### REQUIRED TASKS
(1) According to the workshop announcement, by what date should people who plan to attend send an email to David?
(2) Give back only the rows from the line with "Click the Telegram input field" up to and including the line with "[x=110, y=117]", swapping "Screen dimensions" for "Screen size" and leaving everything else unchanged.

### EXCERPTED PASSAGE
□ □ □

CCCSS Workshop

The program for our workshop on December 15th is finally available for your reading pleasure. We’ll be talking about how to design a great sociometer experiment – and what the most exciting research questions are. Note that the workshop is open to the public, so if you’re in (or near) Copenhagen, do stop by!

We do have limited seating, so please send an email to David (ddl@econ.ku.dk) by December 12th, if you plan on attending.

Workshop:

The Copenhagen Center for Computational Social Science Inaugural Workshop. December 15th, 2011. Organized by Anders Blok, Søren KyllingsbækDavid Dreyer Lassen, Morten Axel Pedersen and yours truly.

Abstract:

At last year’s Techonomy Conference, former Google CEO, Eric Schmidt, noted: “There was 5 exabytes of information created between the dawn of civilization through 2003, but that much information is now created every 2 days, and the pace is increasing”. This massive increase in the rate of data generation has opened up new possibilities for computational investigations of human behavior. We – a multi-disciplinary team of scholars from the Faculty of Social Sciences at the University of Copenhagen and the Technical University of Denmark – are interested in taking advantage of the recent technological developments in order to push the current boundaries of quantitatively based understandings of social systems.

□ □ □

### RECORDS PROVIDED
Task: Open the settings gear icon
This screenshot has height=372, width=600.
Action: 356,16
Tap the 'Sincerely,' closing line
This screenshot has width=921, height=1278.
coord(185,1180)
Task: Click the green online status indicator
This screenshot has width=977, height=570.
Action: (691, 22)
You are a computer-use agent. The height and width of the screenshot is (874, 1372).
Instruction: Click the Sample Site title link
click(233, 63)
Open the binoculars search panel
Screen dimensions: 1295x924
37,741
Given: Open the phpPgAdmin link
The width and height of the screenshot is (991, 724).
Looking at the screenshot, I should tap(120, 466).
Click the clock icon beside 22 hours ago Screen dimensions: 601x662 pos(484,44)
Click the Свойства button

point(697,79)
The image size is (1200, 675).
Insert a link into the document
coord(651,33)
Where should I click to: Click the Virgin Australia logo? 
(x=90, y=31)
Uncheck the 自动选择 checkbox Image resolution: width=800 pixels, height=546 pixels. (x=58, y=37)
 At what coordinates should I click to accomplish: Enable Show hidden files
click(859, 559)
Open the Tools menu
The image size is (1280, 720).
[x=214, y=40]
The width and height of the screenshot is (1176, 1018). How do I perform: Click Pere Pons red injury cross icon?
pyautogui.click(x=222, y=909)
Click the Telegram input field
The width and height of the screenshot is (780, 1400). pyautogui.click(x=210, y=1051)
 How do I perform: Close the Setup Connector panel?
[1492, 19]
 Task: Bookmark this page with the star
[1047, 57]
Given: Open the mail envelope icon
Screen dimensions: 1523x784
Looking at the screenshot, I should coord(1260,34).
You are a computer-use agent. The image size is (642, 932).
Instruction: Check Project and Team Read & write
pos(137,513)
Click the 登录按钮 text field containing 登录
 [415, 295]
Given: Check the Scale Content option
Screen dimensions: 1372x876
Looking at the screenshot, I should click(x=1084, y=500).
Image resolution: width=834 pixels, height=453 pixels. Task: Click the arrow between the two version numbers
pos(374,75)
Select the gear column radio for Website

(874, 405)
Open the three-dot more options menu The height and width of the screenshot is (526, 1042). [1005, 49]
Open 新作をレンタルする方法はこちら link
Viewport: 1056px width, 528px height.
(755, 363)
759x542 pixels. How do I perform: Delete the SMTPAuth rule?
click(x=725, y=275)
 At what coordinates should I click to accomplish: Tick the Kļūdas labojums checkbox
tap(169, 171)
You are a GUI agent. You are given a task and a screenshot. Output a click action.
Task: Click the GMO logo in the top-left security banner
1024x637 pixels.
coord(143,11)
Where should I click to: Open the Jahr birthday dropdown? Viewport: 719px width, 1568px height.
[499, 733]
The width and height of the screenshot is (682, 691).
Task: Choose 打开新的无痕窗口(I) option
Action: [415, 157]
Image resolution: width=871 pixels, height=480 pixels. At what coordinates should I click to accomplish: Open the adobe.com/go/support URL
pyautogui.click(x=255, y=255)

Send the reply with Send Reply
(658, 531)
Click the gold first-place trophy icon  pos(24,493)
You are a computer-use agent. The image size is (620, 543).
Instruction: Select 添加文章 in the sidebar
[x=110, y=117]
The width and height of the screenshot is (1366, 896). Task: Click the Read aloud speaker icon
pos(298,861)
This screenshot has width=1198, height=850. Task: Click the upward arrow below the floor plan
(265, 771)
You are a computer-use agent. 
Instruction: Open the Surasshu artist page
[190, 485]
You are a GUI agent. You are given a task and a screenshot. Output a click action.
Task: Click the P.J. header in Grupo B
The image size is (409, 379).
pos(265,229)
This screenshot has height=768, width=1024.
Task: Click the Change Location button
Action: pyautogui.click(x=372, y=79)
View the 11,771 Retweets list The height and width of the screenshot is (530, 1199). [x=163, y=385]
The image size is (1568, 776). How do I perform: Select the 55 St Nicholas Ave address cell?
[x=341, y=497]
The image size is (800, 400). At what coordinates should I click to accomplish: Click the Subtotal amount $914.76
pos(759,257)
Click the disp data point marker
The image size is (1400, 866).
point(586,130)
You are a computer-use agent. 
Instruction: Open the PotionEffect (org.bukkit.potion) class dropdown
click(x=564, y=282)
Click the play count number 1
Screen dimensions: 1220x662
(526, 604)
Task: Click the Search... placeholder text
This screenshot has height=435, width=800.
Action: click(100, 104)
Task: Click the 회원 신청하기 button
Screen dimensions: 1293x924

□ □ □

### WORKED ANSWERS
(1) December 12th

(2)
Click the Telegram input field
The width and height of the screenshot is (780, 1400). pyautogui.click(x=210, y=1051)
 How do I perform: Close the Setup Connector panel?
[1492, 19]
 Task: Bookmark this page with the star
[1047, 57]
Given: Open the mail envelope icon
Screen size: 1523x784
Looking at the screenshot, I should coord(1260,34).
You are a computer-use agent. The image size is (642, 932).
Instruction: Check Project and Team Read & write
pos(137,513)
Click the 登录按钮 text field containing 登录
 [415, 295]
Given: Check the Scale Content option
Screen size: 1372x876
Looking at the screenshot, I should click(x=1084, y=500).
Image resolution: width=834 pixels, height=453 pixels. Task: Click the arrow between the two version numbers
pos(374,75)
Select the gear column radio for Website

(874, 405)
Open the three-dot more options menu The height and width of the screenshot is (526, 1042). [1005, 49]
Open 新作をレンタルする方法はこちら link
Viewport: 1056px width, 528px height.
(755, 363)
759x542 pixels. How do I perform: Delete the SMTPAuth rule?
click(x=725, y=275)
 At what coordinates should I click to accomplish: Tick the Kļūdas labojums checkbox
tap(169, 171)
You are a GUI agent. You are given a task and a screenshot. Output a click action.
Task: Click the GMO logo in the top-left security banner
1024x637 pixels.
coord(143,11)
Where should I click to: Open the Jahr birthday dropdown? Viewport: 719px width, 1568px height.
[499, 733]
The width and height of the screenshot is (682, 691).
Task: Choose 打开新的无痕窗口(I) option
Action: [415, 157]
Image resolution: width=871 pixels, height=480 pixels. At what coordinates should I click to accomplish: Open the adobe.com/go/support URL
pyautogui.click(x=255, y=255)

Send the reply with Send Reply
(658, 531)
Click the gold first-place trophy icon  pos(24,493)
You are a computer-use agent. The image size is (620, 543).
Instruction: Select 添加文章 in the sidebar
[x=110, y=117]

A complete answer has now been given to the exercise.